Из Константиновской, на автомобиле, скоро появился Врангель. Приказав на месте ждать его распоряжений, он двинулся дальше через хутор, к авангарду. Не прошло и полчаса времени, как к нашей колонне подошла мажара. С нее весело спрыгнули человек 15 молодых казаков и заговорили с нами. Казаки нашего полка немедленно окружили их и стали расспрашивать, – откуда и что? Все они были молоды, видимо, еще не служили, все довольно хорошо одеты по-станичному – в маленьких папахах, в темно-серых тужурках с лацканами на бортах войскового цвета, в шароварах с красными кантами, вправленных в сапоги. Одеты были так, как казаки идут «на станицу», т. е. в центр станицы по каким-нибудь делам в полурабочем, в полу-праздничном костюме. Некоторые в ватных бешметах. И только один был среди них старый казак лет 35, с небольшой черной бородкой, подстриженной «по-азиятски». Конвоирующий их казак подъехал к нам, ко всей группе офицеров Корниловского полка, и подал записку. По положению полкового адъютанта – я беру ее, разворачиваю и читаю вслух:

«В подсолнухах захвачено 15 скрывавшихся казаков красной армии из станицы Константиновской, которых и препровождаю. Командир 1-го Уманского полка полковник Жарков». И поперек этого донесения читаю надпись: «В главные силы. Расстрелять. Генерал Врангель».

Все слышат последние слова и словно не понимают: кого расстрелять? и за что?

– Это явное недоразумение, – говорю я Безладнову. – Его надо выяснить... это ошибка, – продолжаю.

– Какая ошибка? – спрашивает, скорее отвечает мне он. – Красные?.. Ну и... расстрелять! – добавляет Безладнов.

**ЗАДАНИЕ:** Процитируйте из отрывка о пленных казаках фрагмент, начиная со слов «Все слышат последние» и до слов «это ошибка, – продолжаю.». Записи ниже взяты из другого источника, не из отрывка.

**ИСХОДНЫЕ ДАННЫЕ:**
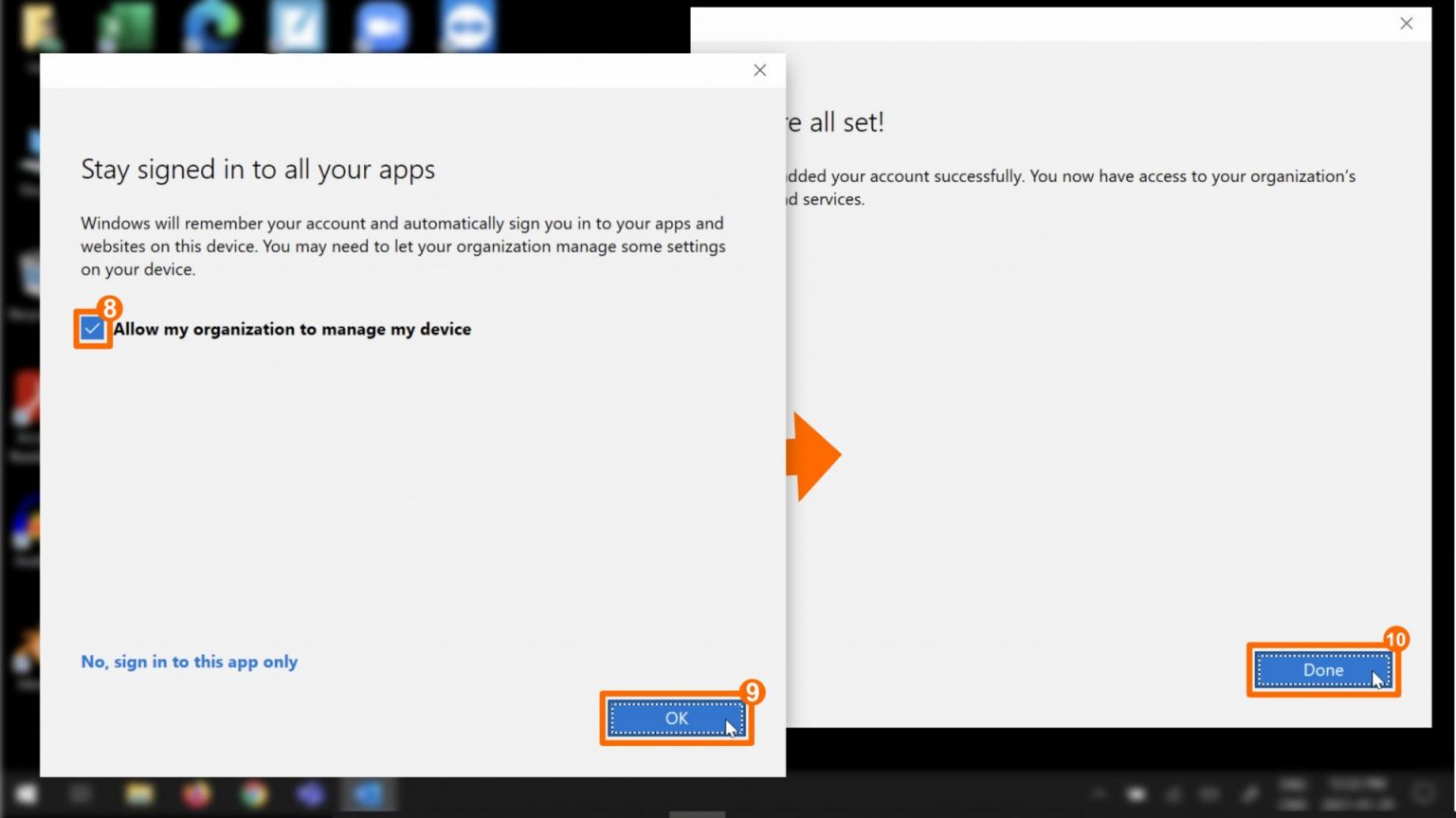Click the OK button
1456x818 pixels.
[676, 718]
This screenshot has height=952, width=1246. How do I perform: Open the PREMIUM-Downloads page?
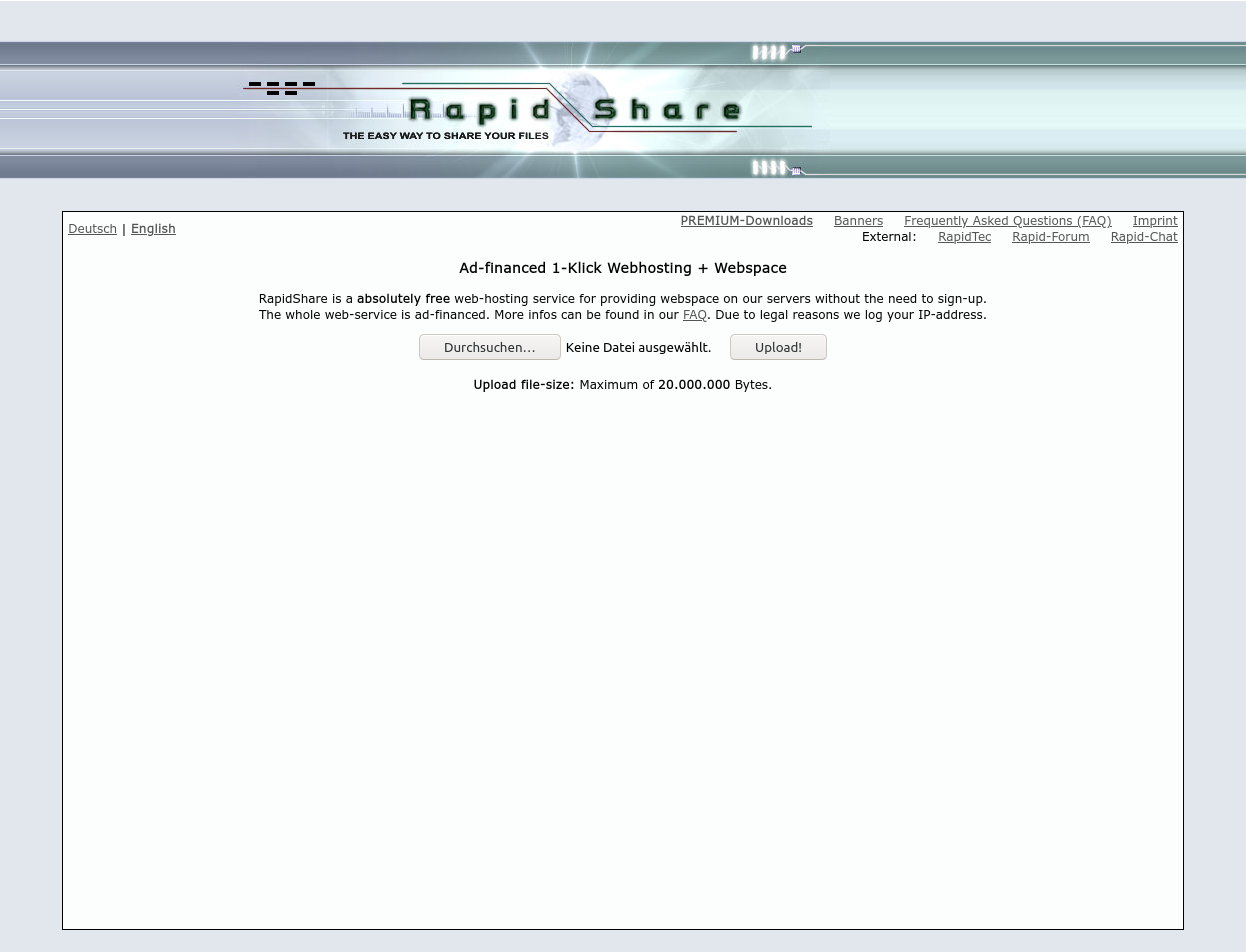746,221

**РЕШЕНИЕ ЗАДАНИЯ:**
Все слышат последние слова и словно не понимают: кого расстрелять? и за что?

– Это явное недоразумение, – говорю я Безладнову. – Его надо выяснить... это ошибка, – продолжаю.